*CONSIGNES*
1 – Recopiez mot pour mot, dans le texte sur la santé mentale des jeunes, tout ce qui va de « À cela s’ajoutent » jusqu'à « une solitude persistante. ».
2 – Reprenez le texte sur la santé mentale des jeunes à la suite de sa dernière phrase, s'il vous plaît.

*EXTRAIT DU TEXTE*
────────────────────

Cette fragilité s’inscrit dans un climat d’anxiété généralisée. Près de 94 % des jeunes se disent inquiets pour au moins un enjeu majeur : leur avenir personnel, les crises internationales ou la situation environnementale. L’éco-anxiété touche d'ailleurs désormais plusieurs millions d’entre eux et alimente un sentiment d’impuissance croissant.
À cela s’ajoutent des facteurs sociaux puissants. La précarité triple quasiment le risque de dépression : 47 % des jeunes en difficulté économique sont concernés, contre 16 % parmi les plus favorisés. L’isolement social pèse également lourd : les jeunes ayant une vie sociale peu active se déclarent beaucoup plus souvent en mauvaise santé mentale, et plus de la moitié ressentent une solitude persistante.
Le harcèlement, un fléau durable
Les réseaux sociaux, omniprésents dans le quotidien des jeunes, jouent un rôle ambivalent : à la fois refuge et amplificateur du mal-être. Plus de quatre jeunes sur dix y passent plus de trois heures par jour, et ceux qui y consacrent le plus de temps sont aussi les plus nombreux à souffrir de dépression. Le cyberharcèlement, qui touche un quart d’entre eux, accentue encore ces troubles.
Indépendament de ce phénomène sur les plateformes, le harcèlement, scolaire notamment joue un rôle important dans la question de la santé mentale.
"Plus globalement, un jeune sur deux (52 %) a déjà été confronté à une forme de harcèlement scolaire : 31 % comme victime directe, 23 % comme témoin et 11 % reconnaissent avoir eu des comportements blessants. Ces expériences laissent des séquelles durables : parmi les jeunes harcelés, 75 % s’inquiètent pour leur avenir personnel, contre 61 % chez ceux qui ne l’ont pas été." révèle l'étude de la Mutualité Française.

────────────────────

*JEU D'ITEMS*
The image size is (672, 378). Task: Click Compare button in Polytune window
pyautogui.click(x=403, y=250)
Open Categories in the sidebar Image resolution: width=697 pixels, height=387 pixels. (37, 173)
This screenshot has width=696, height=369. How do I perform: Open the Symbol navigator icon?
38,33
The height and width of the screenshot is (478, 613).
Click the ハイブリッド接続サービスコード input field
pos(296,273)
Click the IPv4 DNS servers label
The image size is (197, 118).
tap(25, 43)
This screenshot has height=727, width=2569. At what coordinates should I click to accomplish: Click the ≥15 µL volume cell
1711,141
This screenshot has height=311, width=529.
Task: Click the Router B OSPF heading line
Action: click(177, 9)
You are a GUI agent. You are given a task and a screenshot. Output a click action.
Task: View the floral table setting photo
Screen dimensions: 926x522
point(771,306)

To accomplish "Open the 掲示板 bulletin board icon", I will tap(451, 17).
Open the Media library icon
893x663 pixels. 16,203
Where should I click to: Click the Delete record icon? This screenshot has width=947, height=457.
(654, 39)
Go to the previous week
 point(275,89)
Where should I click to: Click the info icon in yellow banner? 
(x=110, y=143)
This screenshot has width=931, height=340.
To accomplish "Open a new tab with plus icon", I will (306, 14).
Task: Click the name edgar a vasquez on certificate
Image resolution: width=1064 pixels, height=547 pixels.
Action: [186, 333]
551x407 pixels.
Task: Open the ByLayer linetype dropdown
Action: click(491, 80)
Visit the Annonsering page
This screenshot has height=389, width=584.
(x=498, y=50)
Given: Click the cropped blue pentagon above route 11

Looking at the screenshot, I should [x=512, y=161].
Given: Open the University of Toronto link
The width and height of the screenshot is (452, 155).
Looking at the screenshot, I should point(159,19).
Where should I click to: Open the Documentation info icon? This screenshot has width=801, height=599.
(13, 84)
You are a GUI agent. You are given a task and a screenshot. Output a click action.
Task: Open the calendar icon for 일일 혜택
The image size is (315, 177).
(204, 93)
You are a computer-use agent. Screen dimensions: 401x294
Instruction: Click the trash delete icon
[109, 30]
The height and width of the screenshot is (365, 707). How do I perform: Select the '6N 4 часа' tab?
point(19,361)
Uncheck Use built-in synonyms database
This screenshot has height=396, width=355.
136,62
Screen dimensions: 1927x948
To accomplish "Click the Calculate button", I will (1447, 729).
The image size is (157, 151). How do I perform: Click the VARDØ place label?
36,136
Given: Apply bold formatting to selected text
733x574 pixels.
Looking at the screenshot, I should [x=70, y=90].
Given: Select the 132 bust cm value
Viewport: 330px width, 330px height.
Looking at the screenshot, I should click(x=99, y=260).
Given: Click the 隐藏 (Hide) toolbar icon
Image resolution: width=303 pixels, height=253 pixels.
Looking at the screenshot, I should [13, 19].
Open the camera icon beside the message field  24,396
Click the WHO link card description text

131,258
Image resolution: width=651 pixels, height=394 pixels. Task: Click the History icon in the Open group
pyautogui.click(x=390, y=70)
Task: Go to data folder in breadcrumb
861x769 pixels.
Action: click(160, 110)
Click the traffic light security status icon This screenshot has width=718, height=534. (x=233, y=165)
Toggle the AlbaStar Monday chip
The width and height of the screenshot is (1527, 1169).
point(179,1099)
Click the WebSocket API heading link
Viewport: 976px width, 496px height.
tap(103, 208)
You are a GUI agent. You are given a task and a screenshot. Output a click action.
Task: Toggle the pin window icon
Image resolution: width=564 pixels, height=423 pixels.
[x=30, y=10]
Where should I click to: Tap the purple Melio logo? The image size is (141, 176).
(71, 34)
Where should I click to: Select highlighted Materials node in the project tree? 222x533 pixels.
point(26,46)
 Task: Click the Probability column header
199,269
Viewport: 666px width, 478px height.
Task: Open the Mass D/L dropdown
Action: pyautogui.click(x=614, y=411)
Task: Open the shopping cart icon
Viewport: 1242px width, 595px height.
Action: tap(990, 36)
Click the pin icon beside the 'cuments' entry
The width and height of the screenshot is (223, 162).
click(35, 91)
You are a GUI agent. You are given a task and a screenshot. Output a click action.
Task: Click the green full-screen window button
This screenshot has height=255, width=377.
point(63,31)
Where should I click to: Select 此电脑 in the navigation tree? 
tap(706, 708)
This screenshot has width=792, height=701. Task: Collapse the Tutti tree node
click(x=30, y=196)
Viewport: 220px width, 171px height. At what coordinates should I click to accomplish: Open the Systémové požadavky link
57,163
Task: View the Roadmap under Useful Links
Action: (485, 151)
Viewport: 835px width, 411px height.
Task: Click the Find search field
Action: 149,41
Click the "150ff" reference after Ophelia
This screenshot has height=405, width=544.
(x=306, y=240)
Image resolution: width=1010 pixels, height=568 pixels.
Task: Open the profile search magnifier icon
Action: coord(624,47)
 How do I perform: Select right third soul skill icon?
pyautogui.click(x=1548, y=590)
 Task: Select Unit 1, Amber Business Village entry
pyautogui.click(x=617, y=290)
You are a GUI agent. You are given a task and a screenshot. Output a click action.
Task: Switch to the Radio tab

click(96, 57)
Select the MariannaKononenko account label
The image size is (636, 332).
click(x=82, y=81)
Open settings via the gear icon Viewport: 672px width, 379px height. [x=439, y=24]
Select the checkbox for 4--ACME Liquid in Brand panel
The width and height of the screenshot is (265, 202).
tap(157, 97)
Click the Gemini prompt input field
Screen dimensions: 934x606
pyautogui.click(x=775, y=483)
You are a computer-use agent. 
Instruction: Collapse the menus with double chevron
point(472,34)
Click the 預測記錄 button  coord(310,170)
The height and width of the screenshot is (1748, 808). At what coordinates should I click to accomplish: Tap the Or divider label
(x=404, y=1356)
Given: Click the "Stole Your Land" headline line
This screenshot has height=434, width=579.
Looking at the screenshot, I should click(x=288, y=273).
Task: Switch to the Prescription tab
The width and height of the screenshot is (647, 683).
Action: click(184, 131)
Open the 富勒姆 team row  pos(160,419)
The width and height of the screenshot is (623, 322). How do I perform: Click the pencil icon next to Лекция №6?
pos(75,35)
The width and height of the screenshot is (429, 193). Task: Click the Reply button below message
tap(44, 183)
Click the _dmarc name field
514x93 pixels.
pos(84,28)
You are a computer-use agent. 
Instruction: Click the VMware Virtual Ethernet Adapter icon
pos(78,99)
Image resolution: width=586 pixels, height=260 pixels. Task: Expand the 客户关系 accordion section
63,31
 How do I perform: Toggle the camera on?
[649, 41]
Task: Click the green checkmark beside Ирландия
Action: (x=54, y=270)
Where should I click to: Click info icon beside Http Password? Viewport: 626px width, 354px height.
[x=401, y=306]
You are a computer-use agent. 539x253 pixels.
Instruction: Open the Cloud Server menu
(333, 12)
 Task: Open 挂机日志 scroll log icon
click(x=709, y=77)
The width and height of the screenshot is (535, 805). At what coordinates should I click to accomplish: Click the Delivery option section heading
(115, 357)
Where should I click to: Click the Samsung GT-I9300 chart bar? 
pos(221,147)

────────────────────

*RÉPONSES PAR CONSIGNE*
1 –
À cela s’ajoutent des facteurs sociaux puissants. La précarité triple quasiment le risque de dépression : 47 % des jeunes en difficulté économique sont concernés, contre 16 % parmi les plus favorisés. L’isolement social pèse également lourd : les jeunes ayant une vie sociale peu active se déclarent beaucoup plus souvent en mauvaise santé mentale, et plus de la moitié ressentent une solitude persistante.

2 –
La Région Sud a fait de la lutte contre le harcèlement scolaire une priorité. Elle y consacre un million d’euros par an pour prévenir toutes les formes de harcèlement, y compris le cyberharcèlement, et encourager la mobilisation des jeunes, des parents et des personnels éducatifs. La formation des agents de lycées, la création d’une Garde régionale des Lycées, des ateliers de sensibilisation et un prix régional “Pour en finir avec le harcèlement scolaire” participent à créer un environnement plus sûr et plus bienveillant.
Un accès aux soins encore inégal
Si la question de la santé mentale des jeunes est aujourd’hui centrale, l’accès aux soins reste limité. Seuls 38 % des jeunes ont déjà consulté un professionnel à ce sujet, et près d’un sur cinq y renonce, par peur du jugement, manque de moyens ou méconnaissance des dispositifs existants.
Pour pallier ces obstacles, la Région Sud déploie le Pass Santé Jeunes, un dispositif destiné aux 15-26 ans pour faciliter l’accès aux soins médicaux et psychologiques. Son coupon psychologique, d’un montant de 90 euros, permet de financer tout ou partie de consultations auprès de psychologues libéraux agréés. Ce dispositif, simple et accessible à tous sans condition de ressources, favorise un suivi rapide et de proximité. En rendant le soutien psychologique plus abordable, il offre une réponse concrète à une jeunesse en quête d’écoute et de solutions durables.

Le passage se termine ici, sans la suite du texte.